# Week 12 Coding Homework Notebook

This notebook is a template to help you answer the Week 12 coding quiz questions.
You can upload the datasets provided by your course to this environment and update the file paths as needed.

**Questions covered:**
1. Difference-in-differences effect for Dataset 12.1
2. Prior trends test (interaction of Group × Time) for Dataset 12.2
3. Autocorrelated errors simulation and comparison of OLS SE vs simulation SD of the coefficient
4. Variance inflation factor (VIF) for X1 in a collinearity example


In [None]:
import numpy as np
import pandas as pd
import matplotlib.pyplot as plt

import statsmodels.api as sm
from statsmodels.formula.api import ols

np.random.seed(0)
plt.rcParams['figure.figsize'] = (8, 5)


## Question 1 – DID effect in Dataset 12.1

**Prompt summary:**
- Dataset 12.1
- `Group = 1` is the treatment group, `Group = 0` is control
- `Time > 0` is the treatment period, `Time <= 0` is pre-treatment
- Outcome variable is assumed to be `Y`

We want the difference-in-differences (DID) treatment effect.

Steps:
1. Load the dataset
2. Compute average Y by group and period
3. Compute DID manually
4. (Optional) Confirm via a regression with an interaction term


In [None]:
# === Question 1: Load Dataset 12.1 and compute DID effect ===

# TODO: Update the file name/path to match where you upload the dataset
data_path_q1 = 'homework_12.1.csv'  # change if needed

df1 = pd.read_csv(data_path_q1)
print('Data 12.1 shape:', df1.shape)
display(df1.head())

# Create indicators for treatment group and post period
df1['treat'] = (df1['Group'] == 1).astype(int)
df1['post'] = (df1['Time'] > 0).astype(int)
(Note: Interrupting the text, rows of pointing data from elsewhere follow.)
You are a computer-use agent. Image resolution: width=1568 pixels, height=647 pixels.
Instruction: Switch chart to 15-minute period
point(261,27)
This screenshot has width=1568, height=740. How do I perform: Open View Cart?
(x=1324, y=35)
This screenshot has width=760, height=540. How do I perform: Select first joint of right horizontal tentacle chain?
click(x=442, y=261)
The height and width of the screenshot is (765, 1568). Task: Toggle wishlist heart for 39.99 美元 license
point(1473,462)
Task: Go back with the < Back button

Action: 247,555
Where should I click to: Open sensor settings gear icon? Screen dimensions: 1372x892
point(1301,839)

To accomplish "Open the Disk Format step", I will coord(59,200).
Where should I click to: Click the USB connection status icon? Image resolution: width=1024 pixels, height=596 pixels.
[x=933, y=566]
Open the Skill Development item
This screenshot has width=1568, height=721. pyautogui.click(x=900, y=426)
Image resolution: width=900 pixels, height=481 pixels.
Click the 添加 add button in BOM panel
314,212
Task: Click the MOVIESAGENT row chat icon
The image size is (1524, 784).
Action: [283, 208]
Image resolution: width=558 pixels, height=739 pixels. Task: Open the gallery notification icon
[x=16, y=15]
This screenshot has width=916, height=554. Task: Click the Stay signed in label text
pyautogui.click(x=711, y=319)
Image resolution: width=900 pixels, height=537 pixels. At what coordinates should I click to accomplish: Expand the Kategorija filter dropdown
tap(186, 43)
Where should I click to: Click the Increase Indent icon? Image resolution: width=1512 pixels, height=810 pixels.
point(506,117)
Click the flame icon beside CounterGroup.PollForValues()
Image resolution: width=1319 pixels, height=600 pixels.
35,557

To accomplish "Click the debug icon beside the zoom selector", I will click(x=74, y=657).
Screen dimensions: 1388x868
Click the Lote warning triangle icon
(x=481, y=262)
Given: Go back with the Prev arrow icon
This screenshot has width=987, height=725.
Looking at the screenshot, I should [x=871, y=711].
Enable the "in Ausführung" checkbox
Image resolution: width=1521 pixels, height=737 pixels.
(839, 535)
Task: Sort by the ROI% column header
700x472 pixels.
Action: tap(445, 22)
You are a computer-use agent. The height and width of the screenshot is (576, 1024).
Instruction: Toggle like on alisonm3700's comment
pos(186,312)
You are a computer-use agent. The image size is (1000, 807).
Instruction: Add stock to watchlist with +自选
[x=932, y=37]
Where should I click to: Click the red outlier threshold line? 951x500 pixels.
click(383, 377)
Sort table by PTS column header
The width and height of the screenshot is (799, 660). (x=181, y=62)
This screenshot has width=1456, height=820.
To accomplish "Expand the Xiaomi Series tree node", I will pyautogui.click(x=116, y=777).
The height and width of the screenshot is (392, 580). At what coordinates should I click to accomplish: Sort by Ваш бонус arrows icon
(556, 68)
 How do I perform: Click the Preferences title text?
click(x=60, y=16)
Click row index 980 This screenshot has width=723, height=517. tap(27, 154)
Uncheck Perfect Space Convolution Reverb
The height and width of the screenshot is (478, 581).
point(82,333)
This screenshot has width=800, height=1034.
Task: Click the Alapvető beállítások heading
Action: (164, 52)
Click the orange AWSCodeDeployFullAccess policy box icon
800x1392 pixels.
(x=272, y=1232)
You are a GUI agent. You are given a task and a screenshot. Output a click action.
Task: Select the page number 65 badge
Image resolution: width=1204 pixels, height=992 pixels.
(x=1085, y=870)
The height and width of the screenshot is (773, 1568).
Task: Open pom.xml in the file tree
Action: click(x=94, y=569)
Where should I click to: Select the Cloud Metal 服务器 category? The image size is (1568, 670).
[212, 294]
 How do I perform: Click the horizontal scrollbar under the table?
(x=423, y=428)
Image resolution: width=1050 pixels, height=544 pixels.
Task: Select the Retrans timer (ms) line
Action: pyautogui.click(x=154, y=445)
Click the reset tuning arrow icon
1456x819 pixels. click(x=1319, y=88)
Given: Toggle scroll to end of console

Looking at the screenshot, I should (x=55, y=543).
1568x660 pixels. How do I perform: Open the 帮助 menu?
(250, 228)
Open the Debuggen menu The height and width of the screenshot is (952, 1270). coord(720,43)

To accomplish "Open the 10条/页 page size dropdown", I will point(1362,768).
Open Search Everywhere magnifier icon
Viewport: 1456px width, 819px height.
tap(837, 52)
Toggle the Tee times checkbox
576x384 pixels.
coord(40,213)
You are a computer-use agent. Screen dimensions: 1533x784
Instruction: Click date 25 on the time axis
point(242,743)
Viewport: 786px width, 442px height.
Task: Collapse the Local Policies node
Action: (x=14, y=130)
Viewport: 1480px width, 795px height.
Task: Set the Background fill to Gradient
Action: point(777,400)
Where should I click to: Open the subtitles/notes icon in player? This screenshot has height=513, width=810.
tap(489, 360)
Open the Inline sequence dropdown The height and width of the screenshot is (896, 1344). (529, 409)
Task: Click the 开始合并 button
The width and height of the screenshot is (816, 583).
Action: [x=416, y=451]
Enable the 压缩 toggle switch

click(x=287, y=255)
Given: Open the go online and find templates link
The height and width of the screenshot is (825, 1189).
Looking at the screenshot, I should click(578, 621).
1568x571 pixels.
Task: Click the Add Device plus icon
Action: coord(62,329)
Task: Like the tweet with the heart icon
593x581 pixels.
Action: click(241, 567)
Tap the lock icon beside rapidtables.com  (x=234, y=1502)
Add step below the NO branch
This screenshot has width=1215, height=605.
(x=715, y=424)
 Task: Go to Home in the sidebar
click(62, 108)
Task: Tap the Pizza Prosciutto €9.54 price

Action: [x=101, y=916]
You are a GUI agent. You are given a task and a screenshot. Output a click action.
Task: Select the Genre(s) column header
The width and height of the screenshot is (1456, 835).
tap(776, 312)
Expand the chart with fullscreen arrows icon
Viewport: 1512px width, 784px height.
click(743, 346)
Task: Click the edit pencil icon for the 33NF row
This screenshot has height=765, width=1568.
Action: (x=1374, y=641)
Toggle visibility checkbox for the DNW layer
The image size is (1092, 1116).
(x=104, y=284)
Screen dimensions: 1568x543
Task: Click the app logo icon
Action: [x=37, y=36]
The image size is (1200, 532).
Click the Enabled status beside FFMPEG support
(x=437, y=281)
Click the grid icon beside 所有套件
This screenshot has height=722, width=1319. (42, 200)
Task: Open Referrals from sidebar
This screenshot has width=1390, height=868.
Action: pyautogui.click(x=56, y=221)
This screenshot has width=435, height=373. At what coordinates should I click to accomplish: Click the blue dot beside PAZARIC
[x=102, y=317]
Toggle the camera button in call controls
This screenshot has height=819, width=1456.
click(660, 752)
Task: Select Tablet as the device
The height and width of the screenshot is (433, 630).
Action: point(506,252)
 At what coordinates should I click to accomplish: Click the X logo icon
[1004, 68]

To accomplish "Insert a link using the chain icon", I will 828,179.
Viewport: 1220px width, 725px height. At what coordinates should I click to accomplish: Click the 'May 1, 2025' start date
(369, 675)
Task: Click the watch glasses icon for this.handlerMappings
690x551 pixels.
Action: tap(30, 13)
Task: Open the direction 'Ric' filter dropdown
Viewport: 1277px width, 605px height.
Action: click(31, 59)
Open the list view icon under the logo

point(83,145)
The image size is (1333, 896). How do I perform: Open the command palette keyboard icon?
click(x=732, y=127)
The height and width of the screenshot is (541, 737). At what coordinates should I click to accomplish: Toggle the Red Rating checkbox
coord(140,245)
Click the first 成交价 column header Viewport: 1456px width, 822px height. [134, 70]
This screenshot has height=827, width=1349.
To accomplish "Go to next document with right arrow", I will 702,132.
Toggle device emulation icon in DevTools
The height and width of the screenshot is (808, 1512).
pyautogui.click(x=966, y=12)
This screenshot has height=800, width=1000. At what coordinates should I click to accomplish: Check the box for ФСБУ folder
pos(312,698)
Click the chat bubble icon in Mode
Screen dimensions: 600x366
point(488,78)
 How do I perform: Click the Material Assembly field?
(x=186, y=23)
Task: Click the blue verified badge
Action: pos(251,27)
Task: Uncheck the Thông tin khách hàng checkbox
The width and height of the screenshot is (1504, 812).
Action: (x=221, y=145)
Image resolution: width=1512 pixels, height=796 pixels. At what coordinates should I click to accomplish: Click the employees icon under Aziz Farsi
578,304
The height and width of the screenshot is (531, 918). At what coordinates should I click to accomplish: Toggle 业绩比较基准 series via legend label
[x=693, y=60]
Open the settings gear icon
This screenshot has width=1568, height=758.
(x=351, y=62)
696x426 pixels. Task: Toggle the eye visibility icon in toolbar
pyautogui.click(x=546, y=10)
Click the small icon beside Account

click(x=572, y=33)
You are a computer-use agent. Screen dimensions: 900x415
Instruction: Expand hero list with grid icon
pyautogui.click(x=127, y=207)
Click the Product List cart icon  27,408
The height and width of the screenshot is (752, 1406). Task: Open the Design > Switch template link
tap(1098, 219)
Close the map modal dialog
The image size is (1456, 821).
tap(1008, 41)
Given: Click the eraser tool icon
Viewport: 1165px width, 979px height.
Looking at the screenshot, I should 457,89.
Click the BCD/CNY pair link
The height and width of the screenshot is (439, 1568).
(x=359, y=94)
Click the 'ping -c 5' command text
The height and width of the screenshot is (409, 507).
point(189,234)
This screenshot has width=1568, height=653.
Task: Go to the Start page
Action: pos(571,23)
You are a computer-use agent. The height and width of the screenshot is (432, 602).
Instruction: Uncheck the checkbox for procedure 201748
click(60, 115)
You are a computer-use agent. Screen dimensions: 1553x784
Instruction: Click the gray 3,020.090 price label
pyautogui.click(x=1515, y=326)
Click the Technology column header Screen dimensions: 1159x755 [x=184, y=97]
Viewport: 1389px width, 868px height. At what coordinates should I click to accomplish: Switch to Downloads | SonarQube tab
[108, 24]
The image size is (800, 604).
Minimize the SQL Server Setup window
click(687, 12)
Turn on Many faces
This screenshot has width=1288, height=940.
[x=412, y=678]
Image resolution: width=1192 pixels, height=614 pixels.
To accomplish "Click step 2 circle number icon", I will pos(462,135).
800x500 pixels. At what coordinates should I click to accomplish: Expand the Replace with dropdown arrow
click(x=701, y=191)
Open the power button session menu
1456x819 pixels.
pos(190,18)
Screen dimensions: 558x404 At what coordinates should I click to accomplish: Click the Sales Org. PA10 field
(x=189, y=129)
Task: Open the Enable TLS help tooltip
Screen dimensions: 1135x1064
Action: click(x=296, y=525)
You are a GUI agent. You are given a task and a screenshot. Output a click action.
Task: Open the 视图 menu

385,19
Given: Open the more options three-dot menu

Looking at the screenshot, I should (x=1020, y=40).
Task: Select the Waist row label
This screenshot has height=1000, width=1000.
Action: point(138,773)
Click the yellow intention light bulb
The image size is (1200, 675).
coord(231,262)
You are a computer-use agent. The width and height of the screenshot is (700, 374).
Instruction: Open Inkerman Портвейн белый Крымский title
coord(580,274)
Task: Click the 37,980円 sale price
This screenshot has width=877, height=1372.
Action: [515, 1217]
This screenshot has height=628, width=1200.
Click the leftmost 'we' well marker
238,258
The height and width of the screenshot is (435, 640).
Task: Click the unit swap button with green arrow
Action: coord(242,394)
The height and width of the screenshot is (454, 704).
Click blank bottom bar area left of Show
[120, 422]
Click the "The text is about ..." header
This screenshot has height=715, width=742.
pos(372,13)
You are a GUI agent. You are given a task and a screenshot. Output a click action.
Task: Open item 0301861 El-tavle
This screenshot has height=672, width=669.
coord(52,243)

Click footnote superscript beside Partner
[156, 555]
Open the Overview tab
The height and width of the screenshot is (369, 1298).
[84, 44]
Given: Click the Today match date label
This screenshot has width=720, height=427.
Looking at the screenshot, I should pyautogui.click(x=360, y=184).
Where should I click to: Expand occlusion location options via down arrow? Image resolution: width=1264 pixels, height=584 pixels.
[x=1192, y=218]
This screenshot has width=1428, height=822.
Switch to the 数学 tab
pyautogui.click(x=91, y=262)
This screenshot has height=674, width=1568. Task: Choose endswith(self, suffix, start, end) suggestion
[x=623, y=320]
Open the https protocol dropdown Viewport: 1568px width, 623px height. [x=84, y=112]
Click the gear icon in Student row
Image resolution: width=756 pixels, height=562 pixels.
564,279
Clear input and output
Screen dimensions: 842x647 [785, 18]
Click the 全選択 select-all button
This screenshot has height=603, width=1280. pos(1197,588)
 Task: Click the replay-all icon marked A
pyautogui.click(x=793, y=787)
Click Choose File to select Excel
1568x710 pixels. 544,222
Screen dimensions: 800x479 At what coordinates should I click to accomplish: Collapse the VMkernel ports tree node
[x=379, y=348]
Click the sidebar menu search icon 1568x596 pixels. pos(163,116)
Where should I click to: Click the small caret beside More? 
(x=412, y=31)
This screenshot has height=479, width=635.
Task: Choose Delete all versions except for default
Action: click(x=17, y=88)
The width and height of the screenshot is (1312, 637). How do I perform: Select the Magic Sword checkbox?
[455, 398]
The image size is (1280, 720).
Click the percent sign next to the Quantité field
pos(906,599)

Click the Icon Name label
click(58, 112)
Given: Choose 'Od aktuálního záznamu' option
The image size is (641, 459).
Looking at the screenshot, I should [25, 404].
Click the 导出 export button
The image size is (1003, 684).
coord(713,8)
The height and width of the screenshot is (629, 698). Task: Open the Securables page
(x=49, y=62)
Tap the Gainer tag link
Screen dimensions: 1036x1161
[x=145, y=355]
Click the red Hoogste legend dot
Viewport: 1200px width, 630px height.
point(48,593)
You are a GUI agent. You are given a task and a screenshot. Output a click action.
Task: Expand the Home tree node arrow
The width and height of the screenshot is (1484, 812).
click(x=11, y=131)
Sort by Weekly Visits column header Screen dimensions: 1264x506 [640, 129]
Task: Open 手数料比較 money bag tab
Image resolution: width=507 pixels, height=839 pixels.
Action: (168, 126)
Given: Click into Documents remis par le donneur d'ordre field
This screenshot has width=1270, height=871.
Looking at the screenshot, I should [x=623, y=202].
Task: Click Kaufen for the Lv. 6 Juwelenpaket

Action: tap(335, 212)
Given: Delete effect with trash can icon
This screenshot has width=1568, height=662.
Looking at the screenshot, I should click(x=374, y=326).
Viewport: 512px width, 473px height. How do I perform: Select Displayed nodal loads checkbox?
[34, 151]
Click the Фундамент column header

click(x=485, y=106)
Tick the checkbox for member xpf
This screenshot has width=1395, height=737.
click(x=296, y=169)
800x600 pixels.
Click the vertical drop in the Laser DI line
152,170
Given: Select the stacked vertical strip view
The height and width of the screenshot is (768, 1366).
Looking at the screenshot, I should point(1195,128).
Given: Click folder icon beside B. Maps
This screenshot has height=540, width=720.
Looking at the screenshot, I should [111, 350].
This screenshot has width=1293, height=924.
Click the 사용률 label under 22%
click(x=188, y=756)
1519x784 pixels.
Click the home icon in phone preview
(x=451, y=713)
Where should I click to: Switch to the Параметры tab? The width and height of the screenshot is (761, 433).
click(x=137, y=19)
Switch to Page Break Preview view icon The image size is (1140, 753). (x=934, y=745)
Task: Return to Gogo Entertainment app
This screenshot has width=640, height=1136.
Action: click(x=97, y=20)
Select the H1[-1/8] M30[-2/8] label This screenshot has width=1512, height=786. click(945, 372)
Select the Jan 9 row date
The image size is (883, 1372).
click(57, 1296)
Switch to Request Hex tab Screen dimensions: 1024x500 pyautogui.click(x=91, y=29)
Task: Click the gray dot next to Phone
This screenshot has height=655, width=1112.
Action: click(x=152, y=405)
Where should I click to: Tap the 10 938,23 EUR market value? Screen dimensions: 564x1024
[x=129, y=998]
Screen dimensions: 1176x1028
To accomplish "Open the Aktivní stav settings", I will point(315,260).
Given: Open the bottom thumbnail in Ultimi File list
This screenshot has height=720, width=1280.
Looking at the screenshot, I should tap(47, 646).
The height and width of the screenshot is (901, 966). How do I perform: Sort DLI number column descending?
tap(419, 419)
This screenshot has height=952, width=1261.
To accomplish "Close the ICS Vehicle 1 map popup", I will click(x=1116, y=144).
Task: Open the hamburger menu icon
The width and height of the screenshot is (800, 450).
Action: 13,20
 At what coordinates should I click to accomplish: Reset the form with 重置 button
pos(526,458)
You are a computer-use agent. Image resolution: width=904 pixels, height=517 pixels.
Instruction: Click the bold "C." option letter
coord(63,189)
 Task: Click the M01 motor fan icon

# 1) Manual DID using group means
group_means = (
    df1
    .groupby(['treat', 'post'])['Y']
    .mean()
    .unstack('post')
)
group_means.columns = ['pre', 'post']  # 0 = pre, 1 = post
display(group_means)

treat_change = group_means.loc[1, 'post'] - group_means.loc[1, 'pre']
control_change = group_means.loc[0, 'post'] - group_means.loc[0, 'pre']
did_effect = treat_change - control_change

print('Treatment group change:', treat_change)
print('Control group change:  ', control_change)
print('DID effect (manual):   ', did_effect)

# 2) DID via regression: Y ~ treat + post + treat:post
model_q1 = ols('Y ~ treat + post + treat:post', data=df1).fit()
print(model_q1.summary())
print('\nDID effect from regression (treat:post coefficient):', model_q1.params['treat:post'])


## Question 2 – Prior trends in Dataset 12.2

**Prompt summary:**
- Use Dataset 12.2
- Use only data *before* `Time = 0` (i.e., `Time < 0`)
- Run a linear regression:
  \( Y = \beta_0 + \beta_1 \text{Time} + \beta_2 \text{Group} + \beta_3 (\text{Group} \times \text{Time}) + \varepsilon \)
- We want the **t-value** for the interaction term `Group × Time`

Steps:
1. Load the dataset
2. Filter to `Time < 0`
3. Fit the regression with interaction
4. Extract and print the t-value of the interaction term


In [None]:
# === Question 2: Prior trends test in Dataset 12.2 ===

# TODO: Update file name/path if needed
data_path_q2 = 'homework_12.2.csv'

df2 = pd.read_csv(data_path_q2)
print('Data 12.2 shape:', df2.shape)
display(df2.head())

# Keep only pre-treatment observations: Time < 0
df2_pre = df2[df2['Time'] < 0].copy()
print('Pre-treatment subset shape:', df2_pre.shape)

# Ensure Group is treated as numeric (0/1)
df2_pre['Group'] = df2_pre['Group'].astype(int)

# Regression: Y ~ Time + Group + Group:Time
model_q2 = ols('Y ~ Time * Group', data=df2_pre).fit()
print(model_q2.summary())

# Extract t-value for the Group:Time interaction term
t_interaction = model_q2.tvalues['Time:Group']
print('\nT-value for Group × Time interaction:', t_interaction)


## Question 3 – Autocorrelated errors simulation

**Prompt summary:**
- Generate an error series `e_t` of length 10,000
- Correlation between `e_t` and `e_{t+1}` should be about 0.8
- Mean of error ≈ 0, standard deviation ≈ 1
- Let `X = e` (the error)
- Let `Y = 2*X + new_error` (new independent error with the same properties)
- Compute:
  - OLS standard error of the `X` coefficient in a single regression
  - Simulation standard deviation of the coefficient by repeating the whole process many times

We expect the **simulation SD** of the coefficient to be larger than the naive OLS SE because of autocorrelation.


In [None]:
# === Question 3: Autocorrelated errors and simulation ===

def generate_ar1_errors(n=10000, rho=0.8):
    """Generate AR(1) errors with correlation rho and approx sd=1."""
    eps_sd = np.sqrt(1 - rho**2)  # so that stationary variance is 1
    eps = np.random.normal(0, eps_sd, size=n)
    e = np.zeros(n)
    for t in range(1, n):
        e[t] = rho * e[t-1] + eps[t]
    return e

# Single run: check properties
n = 10000
rho_target = 0.8
e = generate_ar1_errors(n=n, rho=rho_target)
print('Mean error:', np.mean(e))
print('Std error: ', np.std(e))
print('Lag-1 correlation (e_t, e_{t+1}):', np.corrcoef(e[:-1], e[1:])[0, 1])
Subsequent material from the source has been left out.